- _TASK MATERIAL_
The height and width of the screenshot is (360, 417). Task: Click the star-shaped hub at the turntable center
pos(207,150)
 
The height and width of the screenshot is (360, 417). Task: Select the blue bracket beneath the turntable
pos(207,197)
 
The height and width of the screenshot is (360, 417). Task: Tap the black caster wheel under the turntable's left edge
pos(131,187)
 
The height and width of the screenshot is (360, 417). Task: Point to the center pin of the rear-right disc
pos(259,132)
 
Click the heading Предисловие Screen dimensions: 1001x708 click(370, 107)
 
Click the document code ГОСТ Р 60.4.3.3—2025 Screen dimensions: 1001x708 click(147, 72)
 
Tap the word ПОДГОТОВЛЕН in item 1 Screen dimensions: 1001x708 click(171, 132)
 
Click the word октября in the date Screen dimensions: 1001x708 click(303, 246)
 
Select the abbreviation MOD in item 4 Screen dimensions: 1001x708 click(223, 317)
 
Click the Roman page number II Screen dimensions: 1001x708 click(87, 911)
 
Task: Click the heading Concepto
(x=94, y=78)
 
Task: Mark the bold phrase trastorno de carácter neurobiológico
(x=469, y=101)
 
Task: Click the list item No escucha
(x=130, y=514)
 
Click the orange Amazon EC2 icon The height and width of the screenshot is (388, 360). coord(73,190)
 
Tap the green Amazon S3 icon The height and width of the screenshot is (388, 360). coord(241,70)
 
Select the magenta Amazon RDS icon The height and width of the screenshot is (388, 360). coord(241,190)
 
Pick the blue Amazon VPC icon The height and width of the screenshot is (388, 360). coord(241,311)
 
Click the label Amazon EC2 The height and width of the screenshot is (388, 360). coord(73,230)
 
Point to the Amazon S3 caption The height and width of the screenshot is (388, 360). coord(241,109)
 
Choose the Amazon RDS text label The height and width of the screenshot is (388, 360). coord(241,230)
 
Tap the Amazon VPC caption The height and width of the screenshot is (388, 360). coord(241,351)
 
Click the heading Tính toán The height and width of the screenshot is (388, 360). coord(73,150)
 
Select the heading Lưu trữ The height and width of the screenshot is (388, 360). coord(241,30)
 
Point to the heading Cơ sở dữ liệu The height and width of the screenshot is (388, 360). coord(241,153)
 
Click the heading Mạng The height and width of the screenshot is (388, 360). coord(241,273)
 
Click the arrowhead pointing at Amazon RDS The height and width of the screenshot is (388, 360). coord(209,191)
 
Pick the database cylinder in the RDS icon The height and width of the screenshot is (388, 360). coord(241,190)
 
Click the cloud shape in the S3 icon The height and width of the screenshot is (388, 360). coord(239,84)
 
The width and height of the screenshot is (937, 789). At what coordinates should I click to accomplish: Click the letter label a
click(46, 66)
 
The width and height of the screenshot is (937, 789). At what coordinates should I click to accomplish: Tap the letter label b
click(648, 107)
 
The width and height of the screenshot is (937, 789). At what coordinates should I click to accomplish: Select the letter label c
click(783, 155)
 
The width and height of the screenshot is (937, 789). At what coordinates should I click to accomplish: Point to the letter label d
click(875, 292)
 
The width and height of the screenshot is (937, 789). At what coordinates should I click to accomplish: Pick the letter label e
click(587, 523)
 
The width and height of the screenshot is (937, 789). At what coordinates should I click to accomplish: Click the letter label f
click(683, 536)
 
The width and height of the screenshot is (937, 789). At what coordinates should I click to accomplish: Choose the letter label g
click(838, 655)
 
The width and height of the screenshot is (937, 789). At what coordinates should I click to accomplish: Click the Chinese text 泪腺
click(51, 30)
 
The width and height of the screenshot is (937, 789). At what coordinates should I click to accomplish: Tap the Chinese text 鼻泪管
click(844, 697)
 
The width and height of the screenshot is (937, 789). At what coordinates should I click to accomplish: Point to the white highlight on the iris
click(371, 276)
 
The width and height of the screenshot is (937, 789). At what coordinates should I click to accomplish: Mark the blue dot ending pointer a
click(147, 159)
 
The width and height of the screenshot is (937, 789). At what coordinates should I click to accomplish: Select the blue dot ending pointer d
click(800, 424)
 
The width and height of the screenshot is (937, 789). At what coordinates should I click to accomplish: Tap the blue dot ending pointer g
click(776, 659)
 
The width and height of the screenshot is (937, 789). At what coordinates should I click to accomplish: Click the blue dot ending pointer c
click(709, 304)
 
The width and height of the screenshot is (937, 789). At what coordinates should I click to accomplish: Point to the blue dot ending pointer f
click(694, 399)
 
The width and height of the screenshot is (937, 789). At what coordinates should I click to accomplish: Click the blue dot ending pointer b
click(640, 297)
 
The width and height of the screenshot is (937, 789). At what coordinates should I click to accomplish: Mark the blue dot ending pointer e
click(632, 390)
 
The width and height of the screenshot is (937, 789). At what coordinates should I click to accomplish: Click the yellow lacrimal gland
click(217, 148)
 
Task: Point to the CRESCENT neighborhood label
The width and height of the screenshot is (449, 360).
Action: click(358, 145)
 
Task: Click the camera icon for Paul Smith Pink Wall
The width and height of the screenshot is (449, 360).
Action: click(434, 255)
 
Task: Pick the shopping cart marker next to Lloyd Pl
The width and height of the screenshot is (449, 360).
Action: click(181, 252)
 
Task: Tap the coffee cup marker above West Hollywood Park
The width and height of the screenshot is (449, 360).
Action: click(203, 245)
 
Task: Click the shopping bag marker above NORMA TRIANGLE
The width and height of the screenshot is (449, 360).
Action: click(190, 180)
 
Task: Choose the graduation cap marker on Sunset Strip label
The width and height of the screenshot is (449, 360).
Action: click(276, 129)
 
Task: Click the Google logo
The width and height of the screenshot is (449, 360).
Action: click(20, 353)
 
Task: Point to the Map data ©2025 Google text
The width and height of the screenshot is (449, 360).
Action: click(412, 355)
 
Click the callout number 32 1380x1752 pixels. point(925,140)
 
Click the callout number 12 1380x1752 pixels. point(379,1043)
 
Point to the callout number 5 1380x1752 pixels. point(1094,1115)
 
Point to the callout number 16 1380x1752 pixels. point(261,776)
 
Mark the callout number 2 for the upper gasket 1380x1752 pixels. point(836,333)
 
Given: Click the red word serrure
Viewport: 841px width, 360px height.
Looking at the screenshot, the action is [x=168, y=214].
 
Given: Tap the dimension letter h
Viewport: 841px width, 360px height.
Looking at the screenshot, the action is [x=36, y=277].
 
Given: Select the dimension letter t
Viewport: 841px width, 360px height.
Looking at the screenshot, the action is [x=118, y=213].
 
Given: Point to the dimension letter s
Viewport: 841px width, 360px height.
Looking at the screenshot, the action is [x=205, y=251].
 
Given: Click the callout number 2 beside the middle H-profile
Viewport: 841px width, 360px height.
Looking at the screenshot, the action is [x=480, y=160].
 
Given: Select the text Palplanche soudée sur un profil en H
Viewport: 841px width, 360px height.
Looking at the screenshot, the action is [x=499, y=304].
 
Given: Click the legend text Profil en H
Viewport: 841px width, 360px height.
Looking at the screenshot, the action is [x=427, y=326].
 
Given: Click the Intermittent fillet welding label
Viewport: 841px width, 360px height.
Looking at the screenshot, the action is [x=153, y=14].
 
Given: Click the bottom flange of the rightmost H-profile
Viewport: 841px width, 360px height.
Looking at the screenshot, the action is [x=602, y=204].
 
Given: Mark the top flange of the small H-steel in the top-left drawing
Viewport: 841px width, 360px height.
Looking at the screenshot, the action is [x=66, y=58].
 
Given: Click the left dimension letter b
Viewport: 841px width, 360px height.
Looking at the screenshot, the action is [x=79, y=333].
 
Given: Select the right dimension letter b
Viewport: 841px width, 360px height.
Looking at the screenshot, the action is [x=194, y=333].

- _WHAT THE TASK ASKS_
Copy out all of the records above, line for line, without changing a single character.

- _THE OUTPUT_
The height and width of the screenshot is (360, 417). Task: Click the star-shaped hub at the turntable center
pos(207,150)
 
The height and width of the screenshot is (360, 417). Task: Select the blue bracket beneath the turntable
pos(207,197)
 
The height and width of the screenshot is (360, 417). Task: Tap the black caster wheel under the turntable's left edge
pos(131,187)
 
The height and width of the screenshot is (360, 417). Task: Point to the center pin of the rear-right disc
pos(259,132)
 
Click the heading Предисловие Screen dimensions: 1001x708 click(370, 107)
 
Click the document code ГОСТ Р 60.4.3.3—2025 Screen dimensions: 1001x708 click(147, 72)
 
Tap the word ПОДГОТОВЛЕН in item 1 Screen dimensions: 1001x708 click(171, 132)
 
Click the word октября in the date Screen dimensions: 1001x708 click(303, 246)
 
Select the abbreviation MOD in item 4 Screen dimensions: 1001x708 click(223, 317)
 
Click the Roman page number II Screen dimensions: 1001x708 click(87, 911)
 
Task: Click the heading Concepto
(x=94, y=78)
 
Task: Mark the bold phrase trastorno de carácter neurobiológico
(x=469, y=101)
 
Task: Click the list item No escucha
(x=130, y=514)
 
Click the orange Amazon EC2 icon The height and width of the screenshot is (388, 360). coord(73,190)
 
Tap the green Amazon S3 icon The height and width of the screenshot is (388, 360). coord(241,70)
 
Select the magenta Amazon RDS icon The height and width of the screenshot is (388, 360). coord(241,190)
 
Pick the blue Amazon VPC icon The height and width of the screenshot is (388, 360). coord(241,311)
 
Click the label Amazon EC2 The height and width of the screenshot is (388, 360). coord(73,230)
 
Point to the Amazon S3 caption The height and width of the screenshot is (388, 360). coord(241,109)
 
Choose the Amazon RDS text label The height and width of the screenshot is (388, 360). coord(241,230)
 
Tap the Amazon VPC caption The height and width of the screenshot is (388, 360). coord(241,351)
 
Click the heading Tính toán The height and width of the screenshot is (388, 360). coord(73,150)
 
Select the heading Lưu trữ The height and width of the screenshot is (388, 360). coord(241,30)
 
Point to the heading Cơ sở dữ liệu The height and width of the screenshot is (388, 360). coord(241,153)
 
Click the heading Mạng The height and width of the screenshot is (388, 360). coord(241,273)
 
Click the arrowhead pointing at Amazon RDS The height and width of the screenshot is (388, 360). coord(209,191)
 
Pick the database cylinder in the RDS icon The height and width of the screenshot is (388, 360). coord(241,190)
 
Click the cloud shape in the S3 icon The height and width of the screenshot is (388, 360). coord(239,84)
 
The width and height of the screenshot is (937, 789). At what coordinates should I click to accomplish: Click the letter label a
click(46, 66)
 
The width and height of the screenshot is (937, 789). At what coordinates should I click to accomplish: Tap the letter label b
click(648, 107)
 
The width and height of the screenshot is (937, 789). At what coordinates should I click to accomplish: Select the letter label c
click(783, 155)
 
The width and height of the screenshot is (937, 789). At what coordinates should I click to accomplish: Point to the letter label d
click(875, 292)
 
The width and height of the screenshot is (937, 789). At what coordinates should I click to accomplish: Pick the letter label e
click(587, 523)
 
The width and height of the screenshot is (937, 789). At what coordinates should I click to accomplish: Click the letter label f
click(683, 536)
 
The width and height of the screenshot is (937, 789). At what coordinates should I click to accomplish: Choose the letter label g
click(838, 655)
 
The width and height of the screenshot is (937, 789). At what coordinates should I click to accomplish: Click the Chinese text 泪腺
click(51, 30)
 
The width and height of the screenshot is (937, 789). At what coordinates should I click to accomplish: Tap the Chinese text 鼻泪管
click(844, 697)
 
The width and height of the screenshot is (937, 789). At what coordinates should I click to accomplish: Point to the white highlight on the iris
click(371, 276)
 
The width and height of the screenshot is (937, 789). At what coordinates should I click to accomplish: Mark the blue dot ending pointer a
click(147, 159)
 
The width and height of the screenshot is (937, 789). At what coordinates should I click to accomplish: Select the blue dot ending pointer d
click(800, 424)
 
The width and height of the screenshot is (937, 789). At what coordinates should I click to accomplish: Tap the blue dot ending pointer g
click(776, 659)
 
The width and height of the screenshot is (937, 789). At what coordinates should I click to accomplish: Click the blue dot ending pointer c
click(709, 304)
 
The width and height of the screenshot is (937, 789). At what coordinates should I click to accomplish: Point to the blue dot ending pointer f
click(694, 399)
 
The width and height of the screenshot is (937, 789). At what coordinates should I click to accomplish: Click the blue dot ending pointer b
click(640, 297)
 
The width and height of the screenshot is (937, 789). At what coordinates should I click to accomplish: Mark the blue dot ending pointer e
click(632, 390)
 
The width and height of the screenshot is (937, 789). At what coordinates should I click to accomplish: Click the yellow lacrimal gland
click(217, 148)
 
Task: Point to the CRESCENT neighborhood label
The width and height of the screenshot is (449, 360).
Action: click(358, 145)
 
Task: Click the camera icon for Paul Smith Pink Wall
The width and height of the screenshot is (449, 360).
Action: click(434, 255)
 
Task: Pick the shopping cart marker next to Lloyd Pl
The width and height of the screenshot is (449, 360).
Action: click(181, 252)
 
Task: Tap the coffee cup marker above West Hollywood Park
The width and height of the screenshot is (449, 360).
Action: click(203, 245)
 
Task: Click the shopping bag marker above NORMA TRIANGLE
The width and height of the screenshot is (449, 360).
Action: click(190, 180)
 
Task: Choose the graduation cap marker on Sunset Strip label
The width and height of the screenshot is (449, 360).
Action: click(276, 129)
 
Task: Click the Google logo
The width and height of the screenshot is (449, 360).
Action: click(20, 353)
 
Task: Point to the Map data ©2025 Google text
The width and height of the screenshot is (449, 360).
Action: click(412, 355)
 
Click the callout number 32 1380x1752 pixels. point(925,140)
 
Click the callout number 12 1380x1752 pixels. point(379,1043)
 
Point to the callout number 5 1380x1752 pixels. point(1094,1115)
 
Point to the callout number 16 1380x1752 pixels. point(261,776)
 
Mark the callout number 2 for the upper gasket 1380x1752 pixels. point(836,333)
 
Given: Click the red word serrure
Viewport: 841px width, 360px height.
Looking at the screenshot, the action is [x=168, y=214].
 
Given: Tap the dimension letter h
Viewport: 841px width, 360px height.
Looking at the screenshot, the action is [x=36, y=277].
 
Given: Select the dimension letter t
Viewport: 841px width, 360px height.
Looking at the screenshot, the action is [x=118, y=213].
 
Given: Point to the dimension letter s
Viewport: 841px width, 360px height.
Looking at the screenshot, the action is [x=205, y=251].
 
Given: Click the callout number 2 beside the middle H-profile
Viewport: 841px width, 360px height.
Looking at the screenshot, the action is [x=480, y=160].
 
Given: Select the text Palplanche soudée sur un profil en H
Viewport: 841px width, 360px height.
Looking at the screenshot, the action is [x=499, y=304].
 
Given: Click the legend text Profil en H
Viewport: 841px width, 360px height.
Looking at the screenshot, the action is [x=427, y=326].
 
Given: Click the Intermittent fillet welding label
Viewport: 841px width, 360px height.
Looking at the screenshot, the action is [x=153, y=14].
 
Given: Click the bottom flange of the rightmost H-profile
Viewport: 841px width, 360px height.
Looking at the screenshot, the action is [x=602, y=204].
 
Given: Mark the top flange of the small H-steel in the top-left drawing
Viewport: 841px width, 360px height.
Looking at the screenshot, the action is [x=66, y=58].
 
Given: Click the left dimension letter b
Viewport: 841px width, 360px height.
Looking at the screenshot, the action is [x=79, y=333].
 
Given: Select the right dimension letter b
Viewport: 841px width, 360px height.
Looking at the screenshot, the action is [x=194, y=333].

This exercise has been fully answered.